The NHS Funding Bill covers spending on front-line patient care but excludes other crucial areas of health spending: funding for training new doctors and nurses, investment in buildings and equipment and the grant to local authorities for public health programmes. These areas have all been cut as the government has “robbed Peter to pay Paul” across the health budget, in an attempt to protect front-line care. As the NAO highlights, over five consecutive years a total of more than £5bn has been taken from vital investment in buildings and equipment and used to prop up struggling front-line services. The chickens have now come home to roost, with the NHS facing a backlog of maintenance of at least £6.6bn.

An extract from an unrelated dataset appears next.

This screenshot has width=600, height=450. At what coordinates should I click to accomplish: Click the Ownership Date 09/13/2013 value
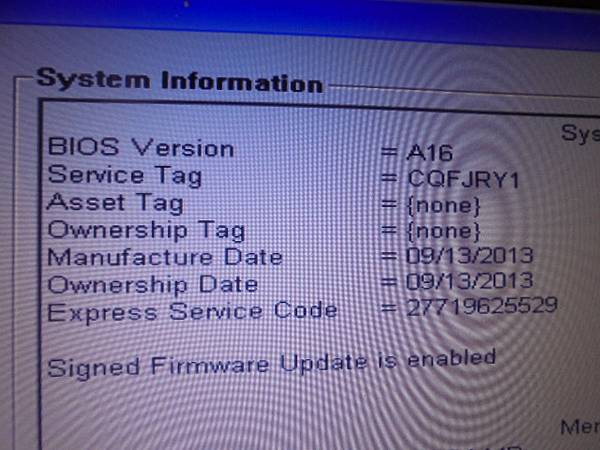click(x=470, y=281)
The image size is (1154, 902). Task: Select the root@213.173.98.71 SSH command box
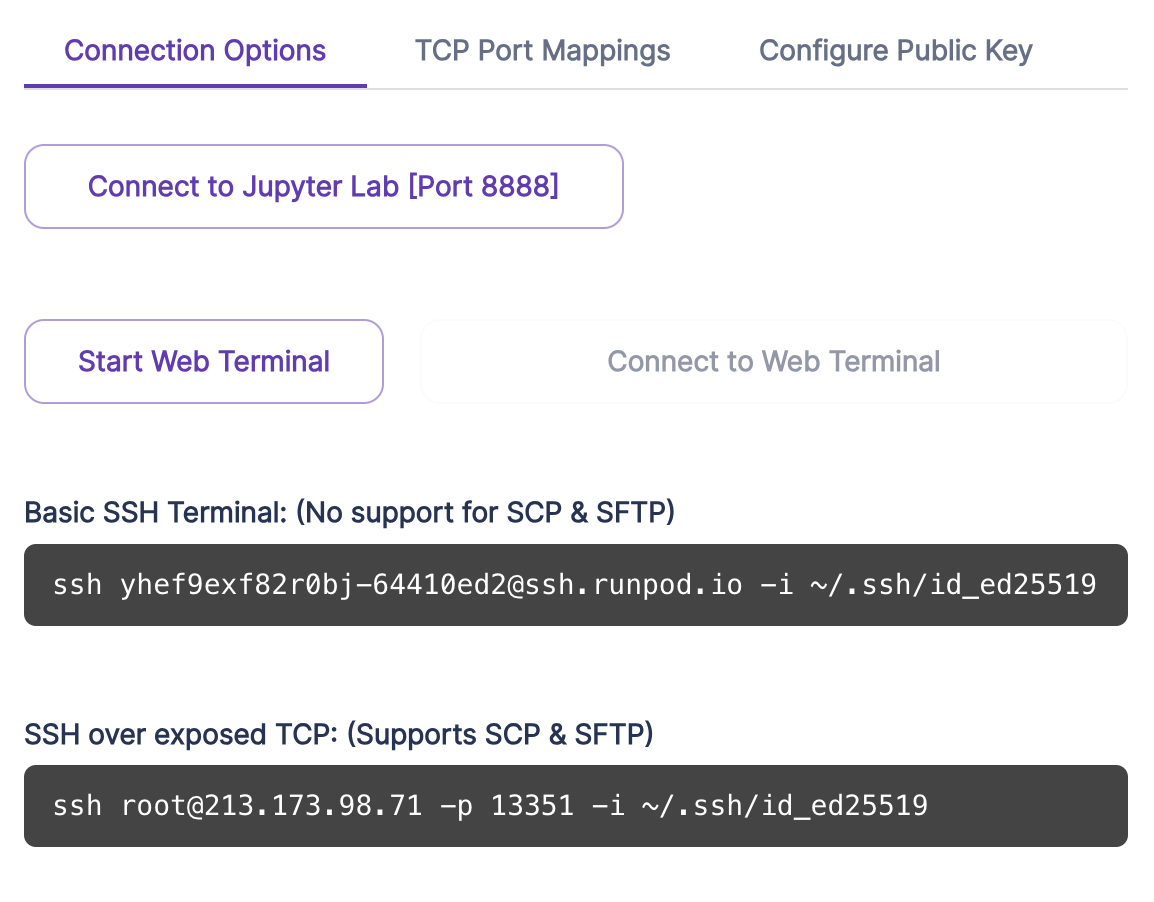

Before the election, the government pledged to build six new hospitals and upgrade 40 more, with cash injections of £1.8bn and £2.7bn announced in August and September 2019 respectively. The extra money is welcome but coming after so many years of disinvestment, it is in reality a modest down payment on the needs of the health service. Capital investment in the healthcare system—spending on new buildings, equipment and IT, and improvements to and some maintenance of NHS trusts—is low by international standards: our recent study found that the UK spends just over half the share of GDP on healthcare capital compared to similar countries
And it is not just in broken windows and leaking roofs that this underinvestment manifests—it’s also in the outdated and unreliable IT and medical technology that doctors and nurses rely on to do their jobs. The UK has far fewer MRI and CT Scanners per capita than most OECD countries—about a third the proportion in Germany. With rates of cancer survival in the UK lagging behind other countries and better early diagnosis a key factor in improving them, such equipment is not a “nice to have”—it is a necessity.

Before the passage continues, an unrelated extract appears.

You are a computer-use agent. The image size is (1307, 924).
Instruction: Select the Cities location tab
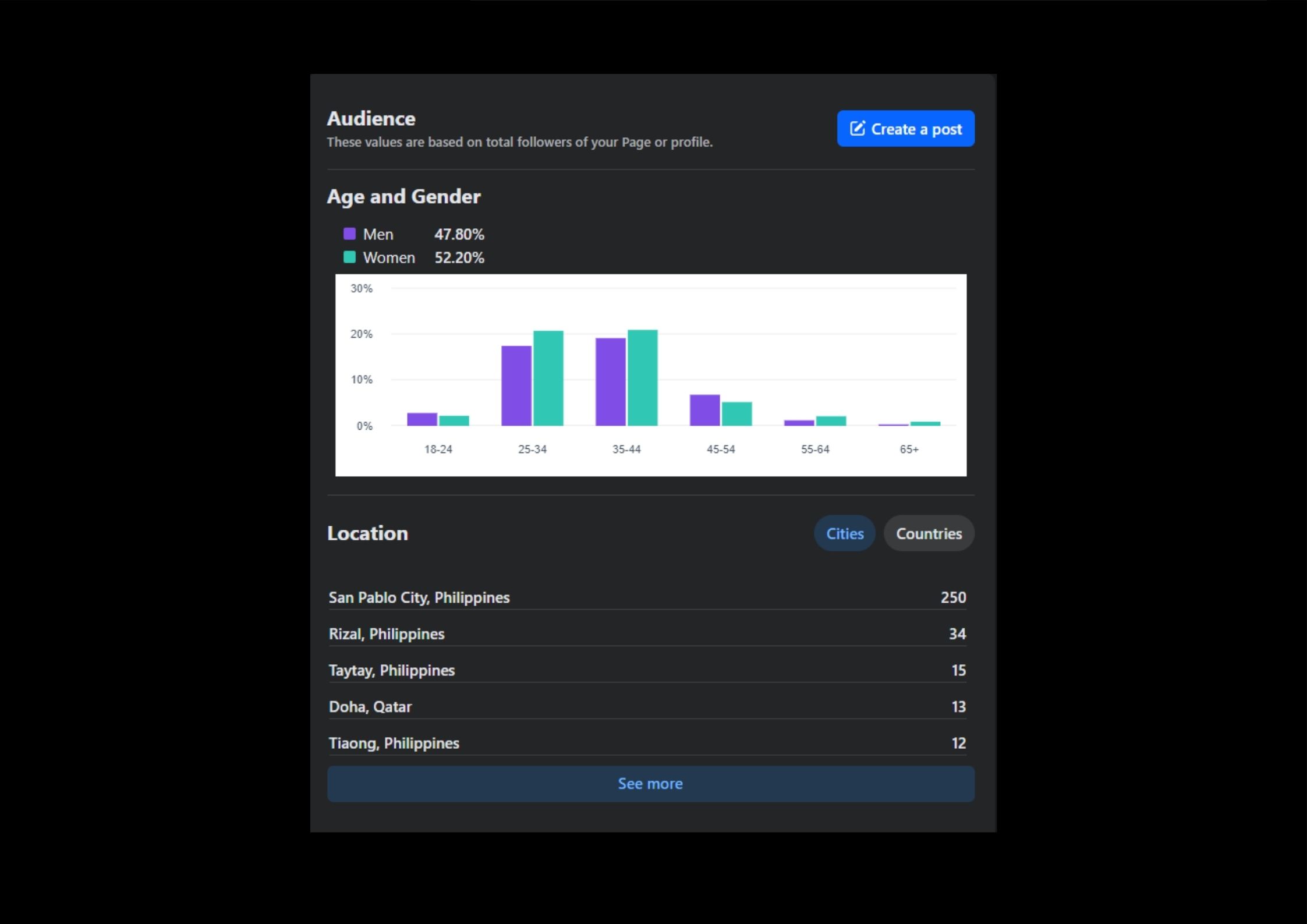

Perversely, while the NHS knows how much it is going to receive for day-to-day running costs up to 2023/24, the government has made no firm commitments to funding levels for long-term capital investment beyond next year. Health Foundation-funded research by the University of Birmingham found that uncertainty around capital budgets has led trusts to abandon long-term transformation projects. What is urgently needed is a substantial multi-year capital settlement which is allocated based on a clear assessment of the service’s needs.
And capital is not the only area that the funding bill leaves wanting. With over 100,000 vacancies in NHS trusts in England, the single biggest issue facing the NHS is its workforce. Without the staff to operate them, buildings and scanners alone cannot address the severe capacity issues across hospitals, mental health and general practice. The government has committed to 50,000 extra nurses and 6,000 more GPs but turning this from rhetoric to reality will require funding. We therefore need to see a similar settlement for workforce training.

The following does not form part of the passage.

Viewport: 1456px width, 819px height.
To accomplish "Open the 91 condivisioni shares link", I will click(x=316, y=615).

Another notable exclusion from the bill is public health—funding which enables local authorities to deliver vital preventative services that protect and improve health. Spending per person on this has fallen by a quarter over the last five years. Funding falls within the wider health budget alongside capital and workforce training, and it is only recently that this government considered these pots of money separately from funding for front-line NHS services. This is deeply unhelpful and runs contrary to the approach used by governments in the past. If no further money is allocated to these wider areas of funding, the total real-terms increase to the health budget will amount to 3.1 per cent a year to 2023/24. Our analysis shows that this is below the level needed to maintain current standards of care, never mind deliver the major improvements to services that the government has promised.
With this funding bill, the government has given a signal that it wishes to invest in the NHS, but currently it’s a long way from job done.